Fragilità
La fragilità fa parte della vita
ne è una delle strutture portanti, una delle radici ontologiche.
[…]
Ma come definire la fragilità nella sua radice fenomenologica ?
Fragile è una cosa (una situazione) che facilmente si rompe
e fragile è un equilibrio psichico (un equilibrio emozionale) che facilmente si frantuma.
Ma fragile è anche una cosa che non può essere se non fragile :
questo essendo il suo destino.
La linea della fragilità è una linea oscillante e zigzagante
che lambisce e unisce aree tematiche diverse :
talora, almeno apparentemente, le une lontane dalle altre.
Sono fragili, e si rompono facilmente
non solo quelle che sono le nostre emozioni e le nostre ragioni di vita
le nostre speranze e le nostre inquietudini, le nostre tristezze
e i nostri slanci del cuore.
Ma sono fragili, e si dissolvono facilmente, anche le nostre parole
con cui vorremmo aiutare chi sta male
e le parole che desidereremmo dagli altri quando siamo noi a stare male.
Sono fragili, sono vulnerabili, esperienze di vita alle quali talora nemmeno pensiamo
come sono le esperienze della timidezza e della gioia, del sorriso e delle lacrime
del silenzio e della speranza, della vita mistica ;
ma ci sono umane situazioni di vita che ci rendono fragili, o ancora più fragili
dilatando in noi il male di vivere
e sono le malattie del corpo e quelle dell’anima
ma anche la condizione anziana quando sconfitti
in particolare, negli abissi della malattia estrema : il morbo di Alzheimer.
Sono situazioni di grande fragilità interiore
che la vita, la noncuranza e l’indifferenza
e anche solo la distrazione e la leggerezza altrui
accrescono e straziano.
Come non riconoscere (così) nell’area semantica e simbolica, espressiva ed esistenziale
della fragilità gli elementi costitutivi della condizione umana ?
Cosa sarebbe la “condition humaine” stralciata dalla fragilità e dalla sensibilità
dalla debolezza e dalla instabilità, dalla vulnerabilità e dalla finitudine
e insieme dalla nostalgia e dall’ansia di un infinito anelato e mai raggiunto ?
Come non distinguere, in particolare, la fragilità come grazia, come linea luminosa della vita
che si costituisce come il nocciolo tematico di esperienze fondamentali di ogni età della vita
dalla fragilità come ombra, come notte oscura dell’anima
che incrina le relazioni umane e le rende intermittenti e precarie
incapaci di tenuta emozionale e di fedeltà.

Compiti da svolgere
- A) Riscrivi il passo del testo sulla fragilità compreso tra "La linea della" e "a stare male.", estremi inclusi, mettendo "frasi" al posto di "parole".
- B) Prosegui il testo sulla fragilità a partire dalla sua ultima frase.
L'elenco riportato di seguito proviene da una fonte diversa dal testo sulla fragilità.

Dati mostrati
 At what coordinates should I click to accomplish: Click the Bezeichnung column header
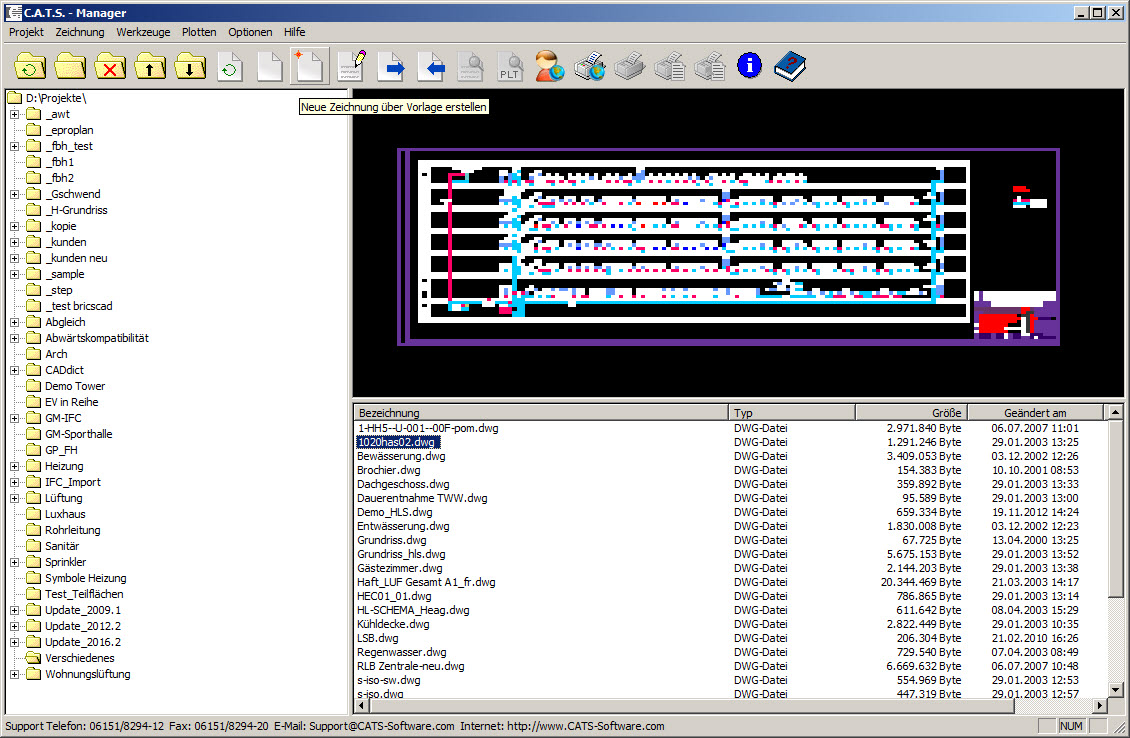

Risposte per compito
- A)
La linea della fragilità è una linea oscillante e zigzagante
che lambisce e unisce aree tematiche diverse :
talora, almeno apparentemente, le une lontane dalle altre.
Sono fragili, e si rompono facilmente
non solo quelle che sono le nostre emozioni e le nostre ragioni di vita
le nostre speranze e le nostre inquietudini, le nostre tristezze
e i nostri slanci del cuore.
Ma sono fragili, e si dissolvono facilmente, anche le nostre frasi
con cui vorremmo aiutare chi sta male
e le frasi che desidereremmo dagli altri quando siamo noi a stare male.

- B)
Esperienza umana anche questa, che resiste limpida e stellare al passare del tempo
e alla corrosione che il tempo rischia sempre di trascinare con sé ?
La fenomenologia della fragilità
non può fare a meno di una riflessione preliminare
sulla sua natura di esperienza interpersonale.
La fragilità è il nostro destino, certo
ma essa nasce, si svolge e si articola
in una stretta correlazione con l’ambiente in cui viviamo
e cioè con gli altri da noi.
La coscienza della nostra fragilità, della nostra debolezza e della nostra vulnerabilità
( sono definizioni, in fondo, intercambiabili )
rende difficili e talora impossibili le relazioni umane :
siamo condizionati dal timore di non essere accettati, e di non essere riconosciuti
nelle nostre insicurezze e nel nostro bisogno di ascolto, e di aiuto.
La nostra fragilità
è radicalmente ferita dalle relazioni che non siano gentili e umane
ma fredde e glaciali
o anche solo indifferenti e noncuranti.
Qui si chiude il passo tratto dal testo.